Now there are times I like a little pat on the back and then there are times I get very uncomfortable about it.  This was a situation I was starting to get uncomfortable because this was out in the open and let's face it, the media vilifies us, admittedly sometimes with good cause, other times, completely unfair because we have confidentiality issues that prevent us from explaining our rationale, thereby defending some of the accusations against us.  I don't tell people I am a child protective services worker, I only tell them "social worker" until I trust them.  I've had people threaten me both legally and bodily because of my job.  I work in a very violent city, a few years ago we were in the top 5 most violent in the US, as in ALL of the US.  I get scared and I try to keep it quiet about my profession.  Isn't it a shame I feel this way?  Also, let's be perfectly honest here, I have never been good at taking a compliment.

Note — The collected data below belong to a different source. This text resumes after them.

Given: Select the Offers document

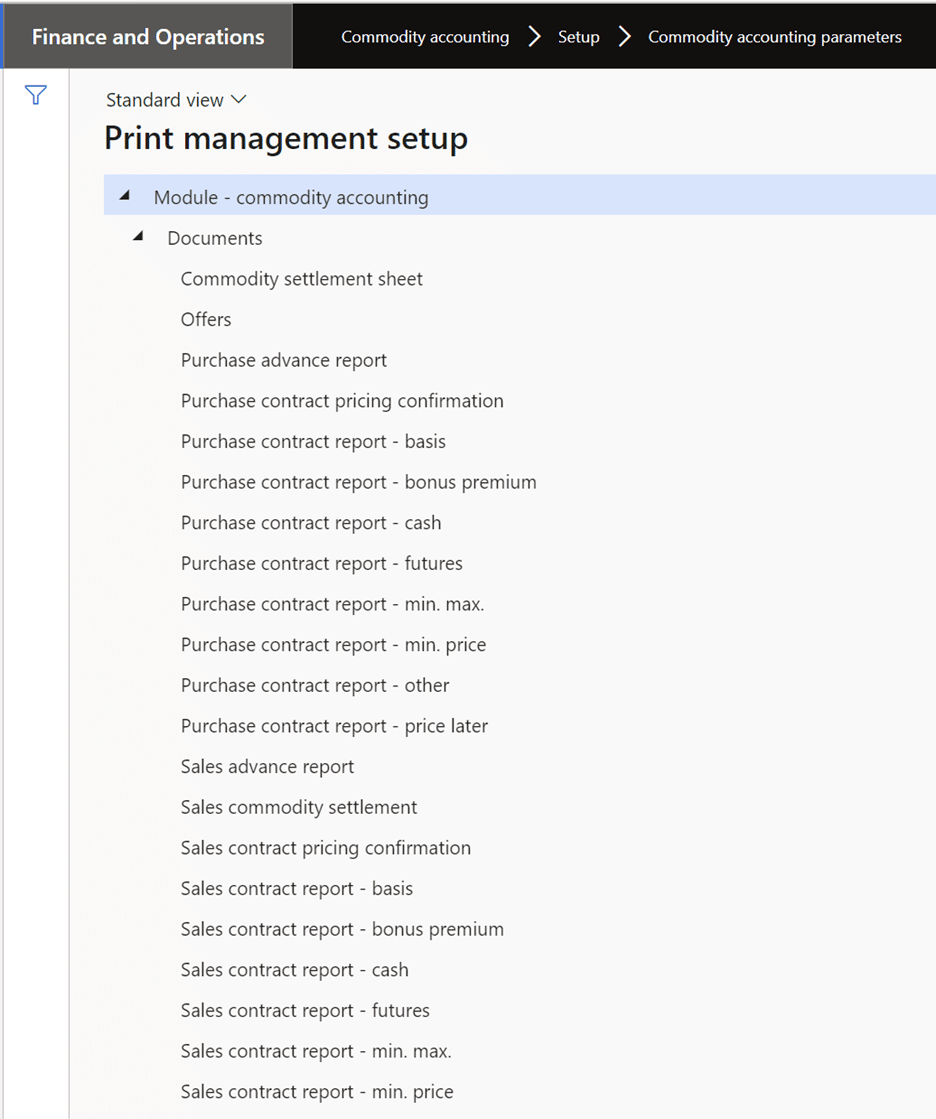Looking at the screenshot, I should coord(206,319).
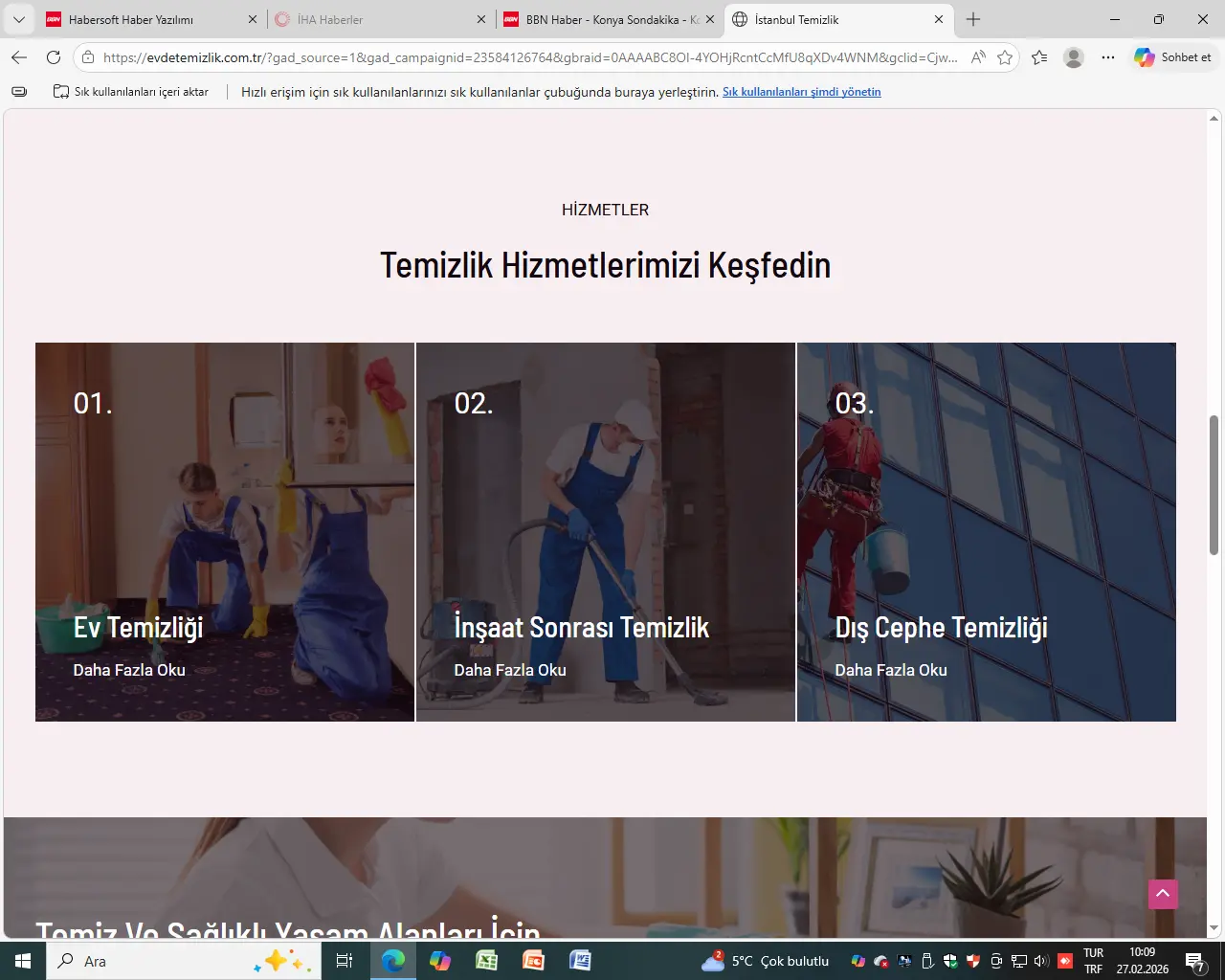1225x980 pixels.
Task: Switch to the Habersoft Haber Yazılımı tab
Action: pos(131,19)
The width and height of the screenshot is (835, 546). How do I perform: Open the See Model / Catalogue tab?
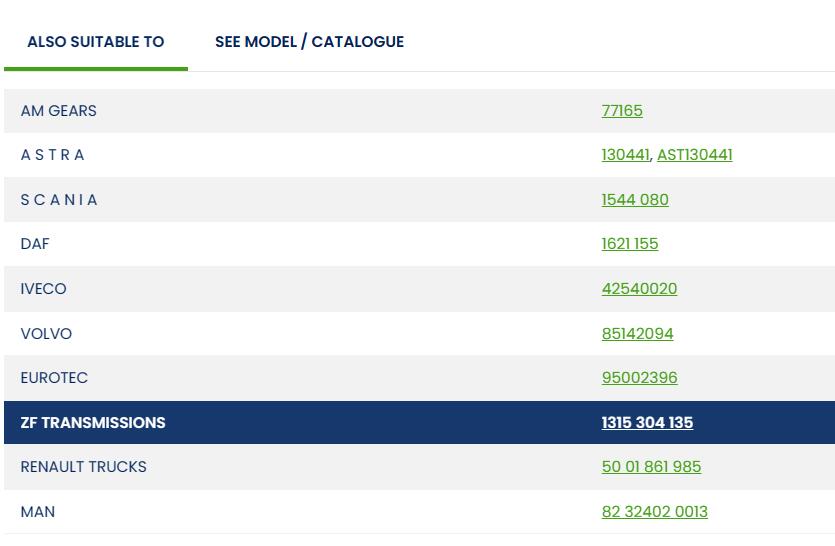coord(309,42)
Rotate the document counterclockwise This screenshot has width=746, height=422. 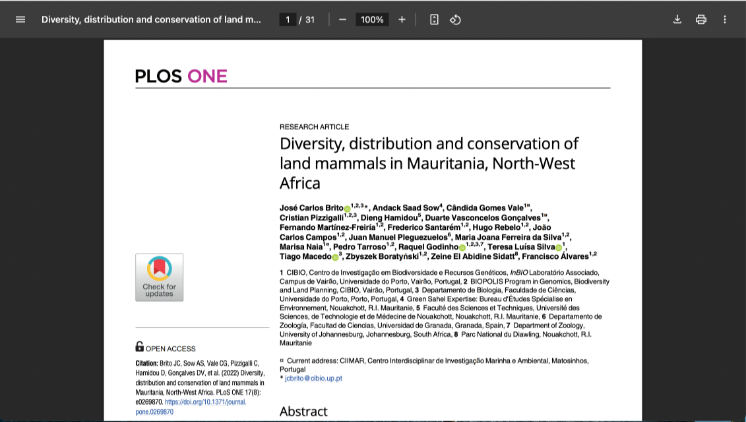(455, 19)

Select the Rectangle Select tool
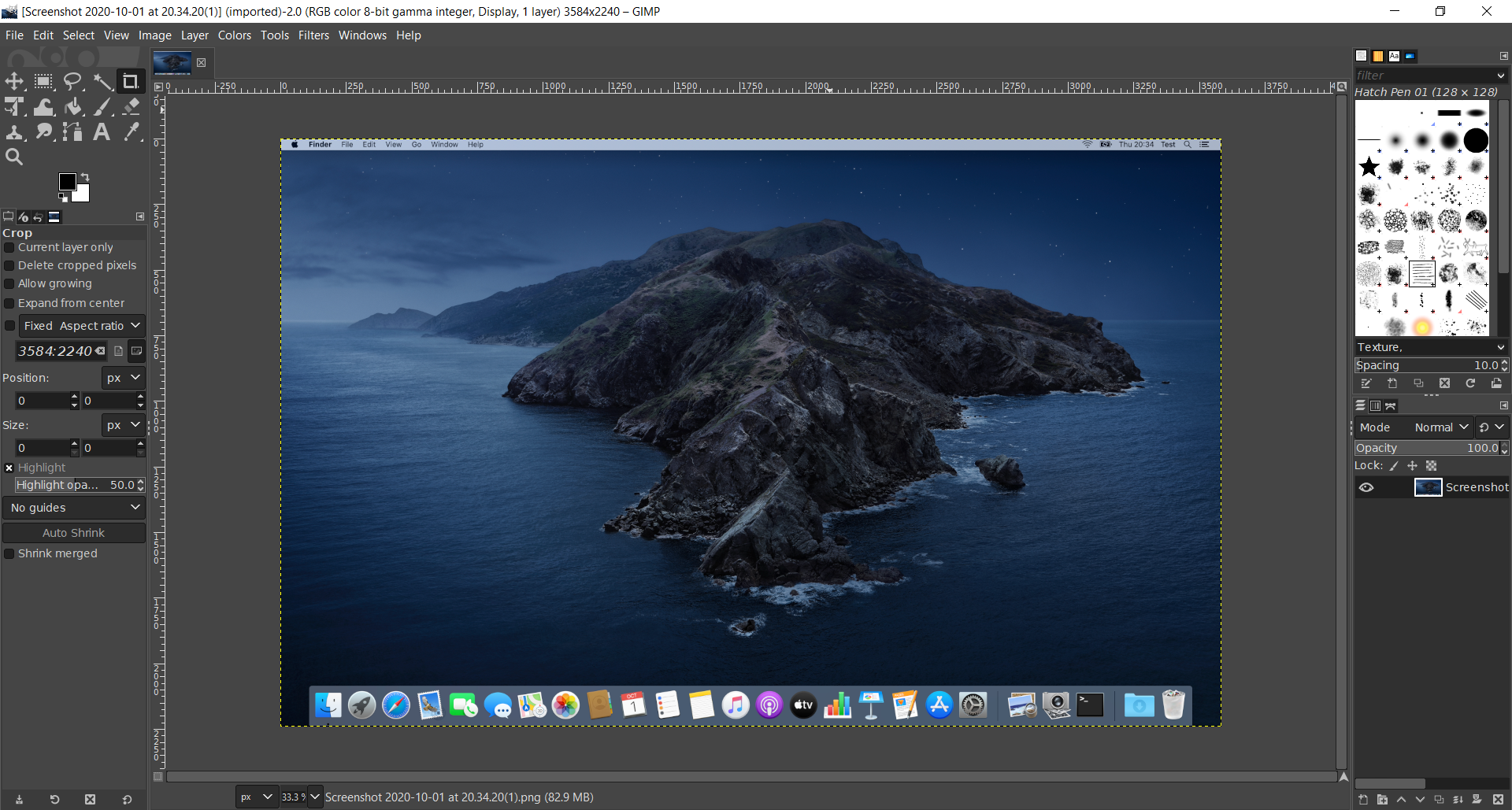click(x=43, y=81)
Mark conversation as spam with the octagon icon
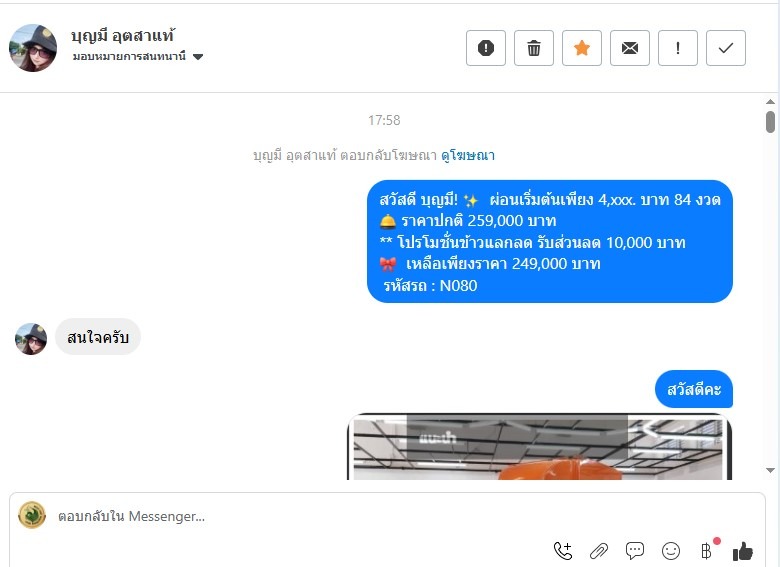 coord(486,48)
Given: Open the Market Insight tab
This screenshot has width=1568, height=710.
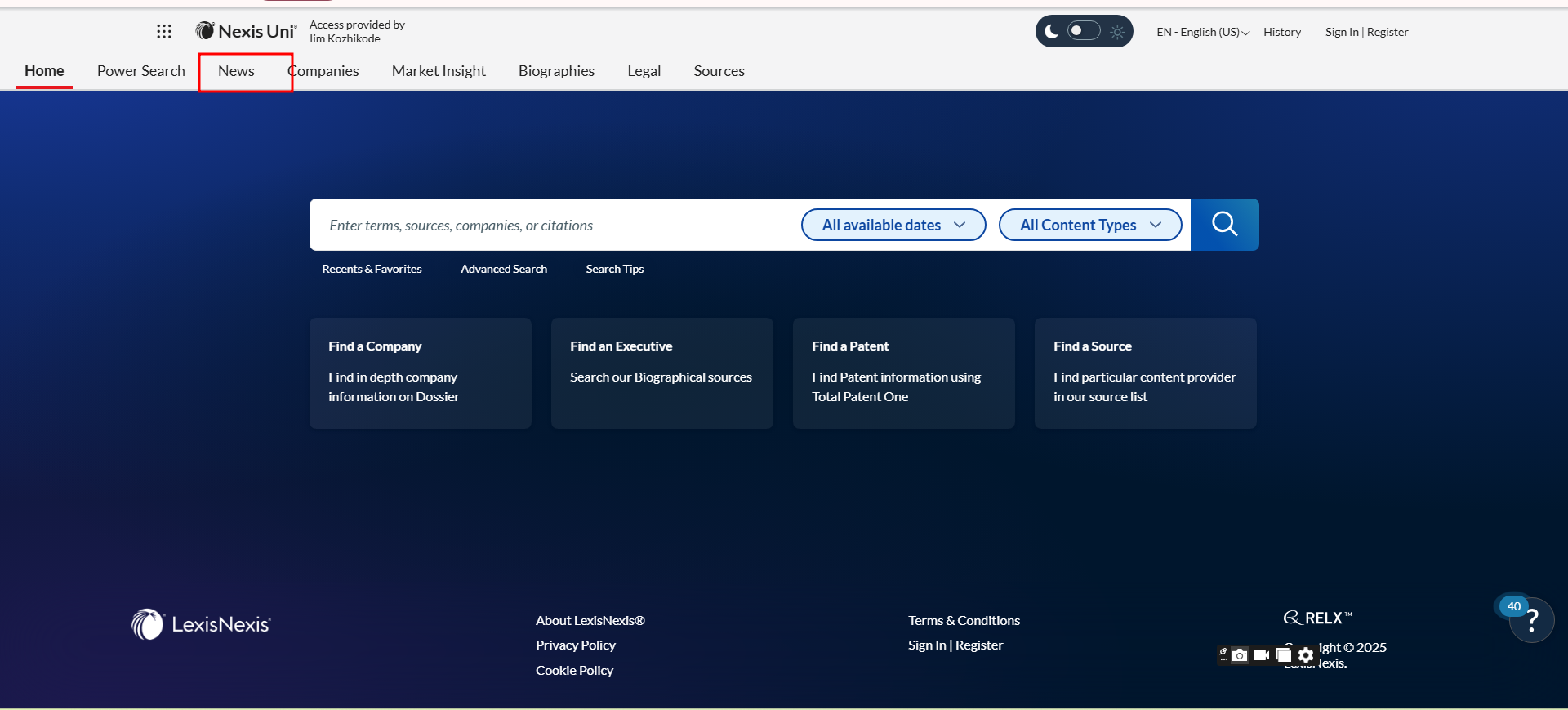Looking at the screenshot, I should [439, 71].
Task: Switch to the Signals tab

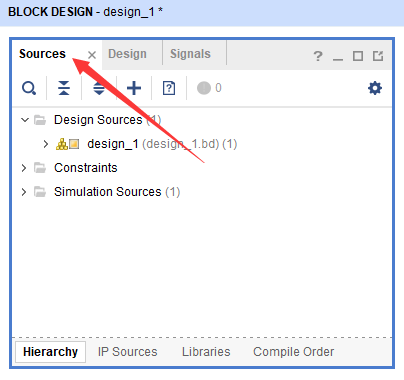Action: [190, 54]
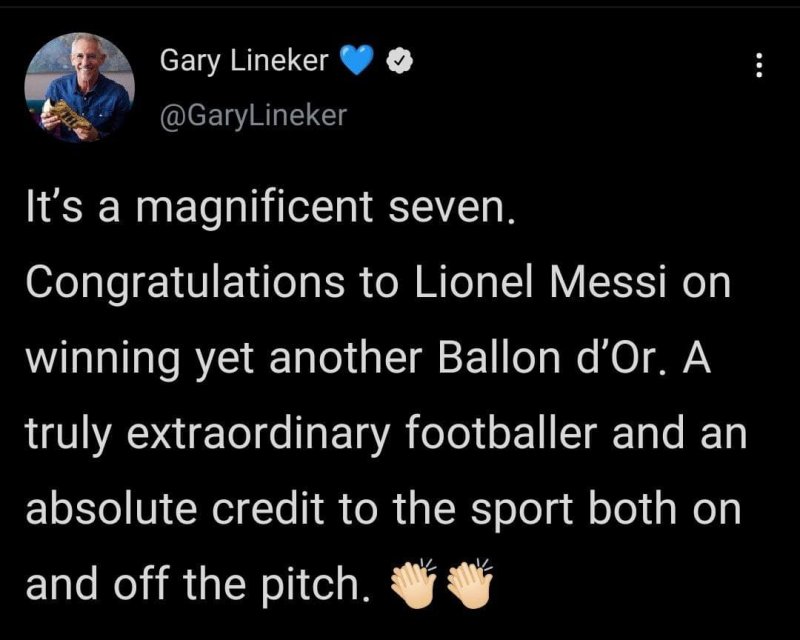Click the Gary Lineker display name
The image size is (800, 640).
pyautogui.click(x=243, y=62)
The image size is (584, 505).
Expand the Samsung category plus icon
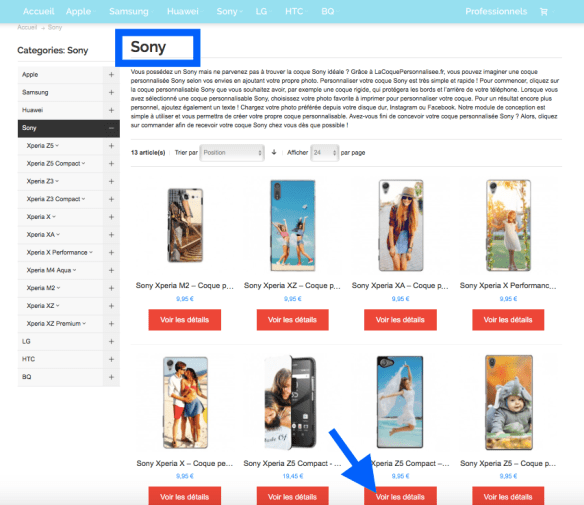click(x=111, y=92)
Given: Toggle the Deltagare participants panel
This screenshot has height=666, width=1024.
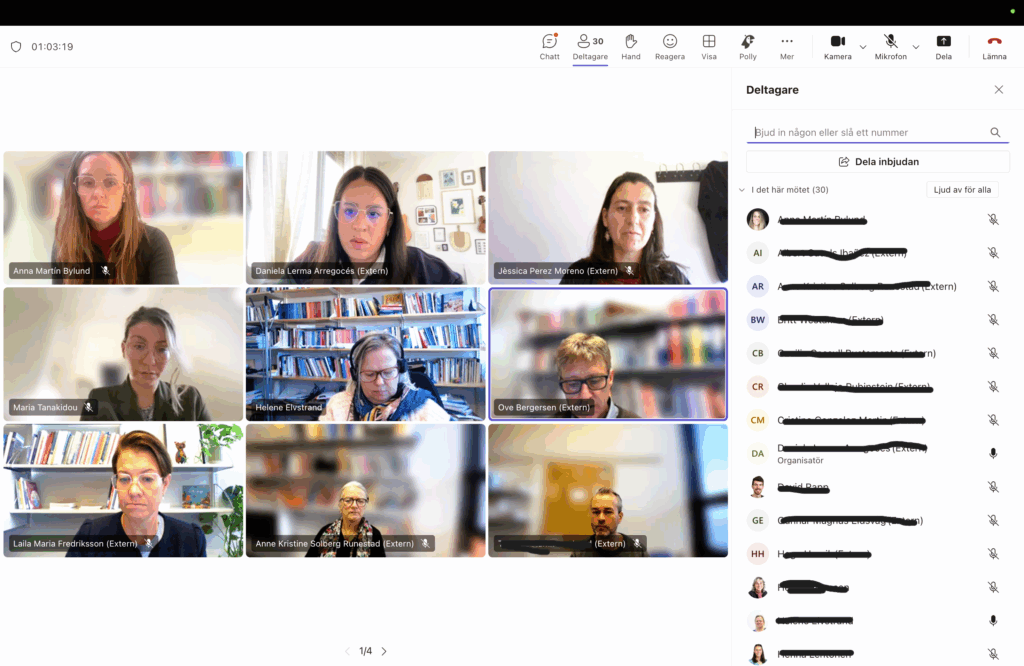Looking at the screenshot, I should pos(590,46).
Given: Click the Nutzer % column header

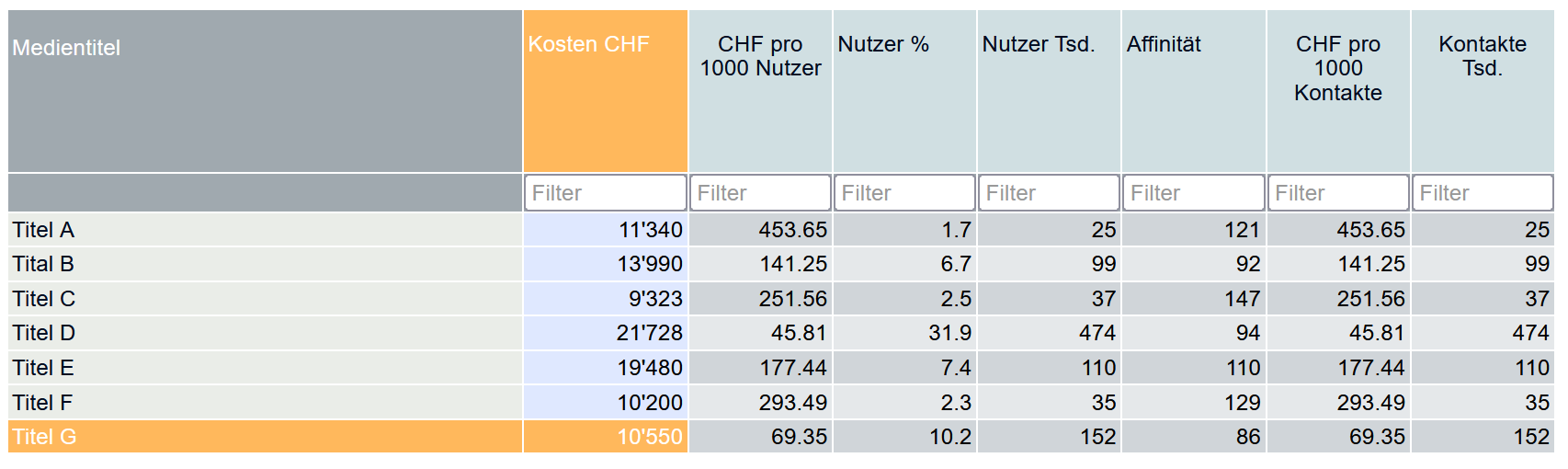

But yesterday as this woman told me I was a hero, I was trying to figure out how to diffuse the conversation because I didn't want others to hear and I always say, I didn't get into this line of work for popularity.  We aren't cool like police and firefighters.  Kids don't grow up and say, "I want to be a social worker!!"  So when someone tells me something nice, my knee-jerk reaction is to deflect it.

I made this mistake years ago working elder protective services.  I helped an elderly couple from their abusive son.  During my involvement, the wife found out she had stage 4 cancer and died a little while later.  The husband, a big gruff guy of few words thanked me for keeping his wife safe in her final days and he would never forget me and would always pray for me.  I told him I was just doing my job.  He got mad because to him it was his life, not just my job.  He yelled at me and got in my face while thanking me at the same time.  He was right, it was insulting of me, but I didn't mean that and I was young and inexperienced.  So now I get really scared about compliments.  I wish they had classes in compliment taking.  I need one, obviously.

I had so many things going through my head during yesterday's conversation, given my history.  She told me how she had fallen on tough times and had finally saved up enough money to go to the dentist and hasn't been since 1985 because she lost all her money in the stock market.  I gave her some advice on services to access to get herself some help.  At the end, I thanked her for her kind words to me and that she had made my day.  She really had.

After a week of suck, it was a beautiful thing to have someone thank me for my service.  It happens very rarely.  But yesterday, she was my little angel for helping me to remember why I do what I do.